Va respinta, con forza, l’idea che si tratti di questioni del passato e pertanto irripetibili: gli episodi di violenza neonazista e neofascista di cui siamo stati spettatori in questi tempi rappresentano il campanello di allarme di uno strisciante – e nemmeno troppo – fenomeno da reprimere attraverso la condivisione della «giusta cultura» nelle scuole, nei bar, per strada. In ogni luogo dove saremo presenti, dovremo con forza contrapporci ad ogni minimo fenomeno di tal tipo, reagire – per non finire “bolliti” come la rana di Chomsky – all’assuefazione e alla «normalizzazione» di fenomeni (come l’aggressione – di poche ore fa – ad un ragazzino di dodici anni perché ebreo, da parte di due giovanissime ragazze) che rappresentano l’embrione di una svolta negativa che si impone sempre più forte in nome di non meglio specificati “antichi valori”, “sicurezza pubblica”, “liberalismi di vario genere”.
E così proponiamo la lettura di un brano di Davide Schiffer che ha vissuto l’atrocità delle leggi razziali sulla sua pelle ma, valga di insegnamento per tutti, nella vita ha saputo reagire al suo dolore e diventare negli anni un importantissimo studioso di neurologia. L’ultimo tratto del passo scelto, con un’iperbole, rappresenta il rigetto che ognuno di noi deve avere davanti a tanta ingiustizia e quella voglia, insita in quelle parole, di un riscatto.
Davide Schiffer si sente colpevole di innocenza; vittima di un’ingiustizia senza senso, carnefice del padre al contempo.

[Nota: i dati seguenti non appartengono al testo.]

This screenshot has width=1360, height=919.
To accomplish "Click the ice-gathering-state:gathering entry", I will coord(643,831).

Fare memoria oggi, nel 2022, significa operare affinché non vi si senta costretti anche al rimorso di essere stati persone «di sani principi, rispettose del prossimo e del pensiero altrui, contrarie alla violenza»”.
Davide Schiffer, Non c’è ritorno a casa… Shoah, resistenza, dopoguerra Torino, Società Editrice Internazionale, 2008 – L’arresto.

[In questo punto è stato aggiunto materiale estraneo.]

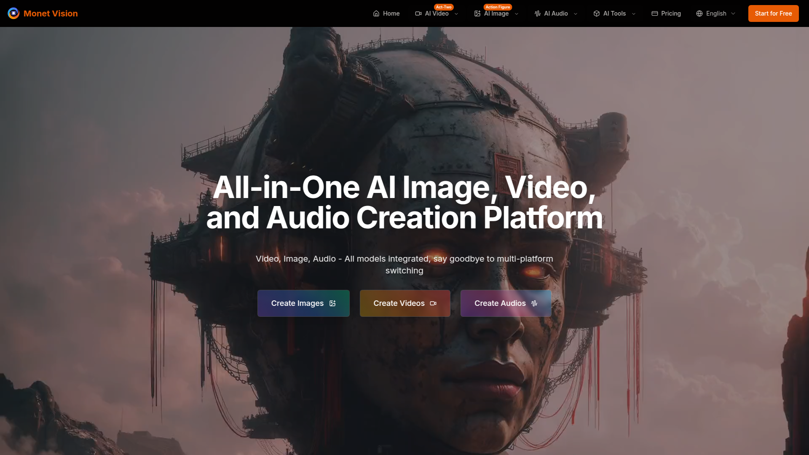Expand the AI Video dropdown chevron

(x=456, y=14)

Un giorno funesto di fine febbraio 1944 vedemmo mio padre rientrare stranamente dal lavoro a metà pomeriggio, scuro in volto, accompagnato da un carabiniere con il fucile. Il carabiniere era stato mandato ad arrestarlo sul posto di lavoro ed aveva acconsentito ad accompagnarlo a casa per prendere la “roba”. Doveva portarlo in caserma. Mio padre raccolse pochi stracci in una coperta, piangendo ci salutò ed abbracciò tutti, tirò fuori dalla tasca cento lire, frutto dei suoi faticosi e celati risparmi, li dette a mia madre, pallida in volto ed impietrita dall’evento. Si avviò con il carabiniere armato verso la caserma. Lo accompagnammo sulla strada e lo seguimmo con lo sguardo fino alla curva della statale e poi sparì. Non posso dire come trascorremmo quella sera, non me lo ricordo. So però che al nostro dolore rimase completamente estraneo il pensiero che saremmo rimasti senza mezzi di sostentamento, come gli amici del cortile avevano commentato il giorno dopo. Nostro padre era stato arrestato perché di razza ebraica, e dai carabinieri, e non era più con noi! Tutti sapevamo quanto soffrisse in quei momenti per avere dovuto abbandonare la famiglia al proprio destino. Quante volte mi sono pentito nella mia vita di essere un bravo ragazzo, di sani principi, rispettoso del prossimo e del pensiero altrui, contrario alla violenza, quante volte mi sono odiato perché in quel momento non mi è venuto in mente di assalire il carabiniere con una pietra, un bastone o comunque di farlo fuori insieme a mio fratello Ede. Mi sono lasciato portar via il padre, come un imbecille, uno stupido. Anche se non potevo nemmeno lontanamente immaginare quale sarebbe stata la sua sorte, avevo il dovere di fare qualcosa per lui e non l’ho fatta.